(TASK PROMPT)
Reproduce every item below exactly, keeping each line as it appears.

-------- PROVIDED MATERIAL

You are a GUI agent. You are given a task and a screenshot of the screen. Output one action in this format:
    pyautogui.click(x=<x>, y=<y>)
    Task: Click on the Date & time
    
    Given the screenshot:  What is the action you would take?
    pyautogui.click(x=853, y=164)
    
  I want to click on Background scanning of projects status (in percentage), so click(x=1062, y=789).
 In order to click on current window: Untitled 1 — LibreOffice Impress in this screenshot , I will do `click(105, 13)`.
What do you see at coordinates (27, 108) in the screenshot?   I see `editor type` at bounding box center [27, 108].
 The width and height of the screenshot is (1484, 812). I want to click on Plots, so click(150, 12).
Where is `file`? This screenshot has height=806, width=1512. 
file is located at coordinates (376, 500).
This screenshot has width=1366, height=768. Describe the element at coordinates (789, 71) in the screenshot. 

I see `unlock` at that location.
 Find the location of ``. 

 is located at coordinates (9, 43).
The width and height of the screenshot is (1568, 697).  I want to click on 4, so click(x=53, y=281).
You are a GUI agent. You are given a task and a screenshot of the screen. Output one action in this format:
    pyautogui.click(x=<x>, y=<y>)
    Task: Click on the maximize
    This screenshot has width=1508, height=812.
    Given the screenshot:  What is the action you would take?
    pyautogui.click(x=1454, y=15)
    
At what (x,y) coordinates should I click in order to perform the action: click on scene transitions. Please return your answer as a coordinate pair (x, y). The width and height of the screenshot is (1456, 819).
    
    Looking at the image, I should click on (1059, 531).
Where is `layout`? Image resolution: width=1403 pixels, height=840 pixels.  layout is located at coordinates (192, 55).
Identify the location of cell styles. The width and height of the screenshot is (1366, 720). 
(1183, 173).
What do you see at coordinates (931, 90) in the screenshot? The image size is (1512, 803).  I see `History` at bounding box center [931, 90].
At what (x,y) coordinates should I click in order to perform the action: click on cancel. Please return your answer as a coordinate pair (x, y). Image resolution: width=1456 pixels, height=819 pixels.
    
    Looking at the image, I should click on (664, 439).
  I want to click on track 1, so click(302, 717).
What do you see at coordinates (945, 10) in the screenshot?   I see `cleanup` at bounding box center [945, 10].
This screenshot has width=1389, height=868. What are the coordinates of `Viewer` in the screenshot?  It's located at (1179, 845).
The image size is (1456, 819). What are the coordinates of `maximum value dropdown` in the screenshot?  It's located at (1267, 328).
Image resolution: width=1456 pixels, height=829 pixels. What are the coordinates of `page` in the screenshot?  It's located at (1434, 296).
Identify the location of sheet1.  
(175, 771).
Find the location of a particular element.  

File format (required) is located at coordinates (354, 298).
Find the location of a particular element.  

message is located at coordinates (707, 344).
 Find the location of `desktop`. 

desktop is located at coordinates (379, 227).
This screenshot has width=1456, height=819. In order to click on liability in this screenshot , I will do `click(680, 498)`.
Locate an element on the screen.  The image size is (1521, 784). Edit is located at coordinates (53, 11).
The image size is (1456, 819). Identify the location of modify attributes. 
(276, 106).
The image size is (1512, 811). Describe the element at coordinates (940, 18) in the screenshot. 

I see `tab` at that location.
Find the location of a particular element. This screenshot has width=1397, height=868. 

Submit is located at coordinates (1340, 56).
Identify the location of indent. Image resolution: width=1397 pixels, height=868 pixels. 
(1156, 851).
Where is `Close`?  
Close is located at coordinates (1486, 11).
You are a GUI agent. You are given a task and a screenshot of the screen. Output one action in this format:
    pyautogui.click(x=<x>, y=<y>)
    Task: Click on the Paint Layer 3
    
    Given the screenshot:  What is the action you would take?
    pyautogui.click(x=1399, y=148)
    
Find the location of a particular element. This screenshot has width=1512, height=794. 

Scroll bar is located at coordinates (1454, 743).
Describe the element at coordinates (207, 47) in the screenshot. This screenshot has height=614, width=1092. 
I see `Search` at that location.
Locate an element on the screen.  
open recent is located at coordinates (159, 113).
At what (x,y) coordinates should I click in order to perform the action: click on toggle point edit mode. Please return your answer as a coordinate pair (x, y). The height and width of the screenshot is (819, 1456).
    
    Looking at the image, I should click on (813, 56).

----------------

(OUTPUT FOR THIS EXERCISE)
You are a GUI agent. You are given a task and a screenshot of the screen. Output one action in this format:
    pyautogui.click(x=<x>, y=<y>)
    Task: Click on the Date & time
    
    Given the screenshot:  What is the action you would take?
    pyautogui.click(x=853, y=164)
    
  I want to click on Background scanning of projects status (in percentage), so click(x=1062, y=789).
 In order to click on current window: Untitled 1 — LibreOffice Impress in this screenshot , I will do `click(105, 13)`.
What do you see at coordinates (27, 108) in the screenshot?   I see `editor type` at bounding box center [27, 108].
 The width and height of the screenshot is (1484, 812). I want to click on Plots, so click(150, 12).
Where is `file`? This screenshot has height=806, width=1512. 
file is located at coordinates (376, 500).
This screenshot has width=1366, height=768. Describe the element at coordinates (789, 71) in the screenshot. 

I see `unlock` at that location.
 Find the location of ``. 

 is located at coordinates (9, 43).
The width and height of the screenshot is (1568, 697).  I want to click on 4, so click(x=53, y=281).
You are a GUI agent. You are given a task and a screenshot of the screen. Output one action in this format:
    pyautogui.click(x=<x>, y=<y>)
    Task: Click on the maximize
    This screenshot has width=1508, height=812.
    Given the screenshot:  What is the action you would take?
    pyautogui.click(x=1454, y=15)
    
At what (x,y) coordinates should I click in order to perform the action: click on scene transitions. Please return your answer as a coordinate pair (x, y). The width and height of the screenshot is (1456, 819).
    
    Looking at the image, I should click on (1059, 531).
Where is `layout`? Image resolution: width=1403 pixels, height=840 pixels.  layout is located at coordinates (192, 55).
Identify the location of cell styles. The width and height of the screenshot is (1366, 720). 
(1183, 173).
What do you see at coordinates (931, 90) in the screenshot? The image size is (1512, 803).  I see `History` at bounding box center [931, 90].
At what (x,y) coordinates should I click in order to perform the action: click on cancel. Please return your answer as a coordinate pair (x, y). Image resolution: width=1456 pixels, height=819 pixels.
    
    Looking at the image, I should click on (664, 439).
  I want to click on track 1, so click(302, 717).
What do you see at coordinates (945, 10) in the screenshot?   I see `cleanup` at bounding box center [945, 10].
This screenshot has width=1389, height=868. What are the coordinates of `Viewer` in the screenshot?  It's located at (1179, 845).
The image size is (1456, 819). What are the coordinates of `maximum value dropdown` in the screenshot?  It's located at (1267, 328).
Image resolution: width=1456 pixels, height=829 pixels. What are the coordinates of `page` in the screenshot?  It's located at (1434, 296).
Identify the location of sheet1.  
(175, 771).
Find the location of a particular element.  

File format (required) is located at coordinates (354, 298).
Find the location of a particular element.  

message is located at coordinates (707, 344).
 Find the location of `desktop`. 

desktop is located at coordinates (379, 227).
This screenshot has width=1456, height=819. In order to click on liability in this screenshot , I will do `click(680, 498)`.
Locate an element on the screen.  The image size is (1521, 784). Edit is located at coordinates (53, 11).
The image size is (1456, 819). Identify the location of modify attributes. 
(276, 106).
The image size is (1512, 811). Describe the element at coordinates (940, 18) in the screenshot. 

I see `tab` at that location.
Find the location of a particular element. This screenshot has width=1397, height=868. 

Submit is located at coordinates (1340, 56).
Identify the location of indent. Image resolution: width=1397 pixels, height=868 pixels. 
(1156, 851).
Where is `Close`?  
Close is located at coordinates (1486, 11).
You are a GUI agent. You are given a task and a screenshot of the screen. Output one action in this format:
    pyautogui.click(x=<x>, y=<y>)
    Task: Click on the Paint Layer 3
    
    Given the screenshot:  What is the action you would take?
    pyautogui.click(x=1399, y=148)
    
Find the location of a particular element. This screenshot has width=1512, height=794. 

Scroll bar is located at coordinates (1454, 743).
Describe the element at coordinates (207, 47) in the screenshot. This screenshot has height=614, width=1092. 
I see `Search` at that location.
Locate an element on the screen.  
open recent is located at coordinates (159, 113).
At what (x,y) coordinates should I click in order to perform the action: click on toggle point edit mode. Please return your answer as a coordinate pair (x, y). The height and width of the screenshot is (819, 1456).
    
    Looking at the image, I should click on (813, 56).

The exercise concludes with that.